Why ReLU Units Sometimes Die: Analysis of Single-Unit Error Backpropagation in Neural Networks
This addresses a practical training issue for neural network practitioners, but it is incremental as it builds on existing understanding of ReLU behavior.
The paper investigates the phenomenon of 'dying ReLU units' in neural networks, showing through simulations on CIFAR-10 that activation probabilities drop below 0.5 in layers without skip connections and decrease towards the output, and provides a statistical analysis indicating slower convergence regardless of weight initialization.

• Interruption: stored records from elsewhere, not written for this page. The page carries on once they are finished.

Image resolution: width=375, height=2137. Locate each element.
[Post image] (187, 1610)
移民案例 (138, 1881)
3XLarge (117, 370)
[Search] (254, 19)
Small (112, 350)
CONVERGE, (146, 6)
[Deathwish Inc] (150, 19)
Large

Recently, neural networks in machine learning use rectified linear units (ReLUs) in early processing layers for better performance. Training these structures sometimes results in "dying ReLU units" with near-zero outputs. We first explore this condition via simulation using the CIFAR-10 dataset and variants of two popular convolutive neural network architectures. Our explorations show that the output activation probability Pr[y>0] is generally less than 0.5 at system convergence for layers that do not employ skip connections, and this activation probability tends to decrease as one progresses from input layer to output layer. Employing a simplified model of a single ReLU unit trained by a variant of error backpropagation, we then perform a statistical convergence analysis to explore the model's evolutionary behavior. Our analysis describes the potentially-slower convergence speeds of dying ReLU units, and this issue can occur regardless of how the weights are initialized.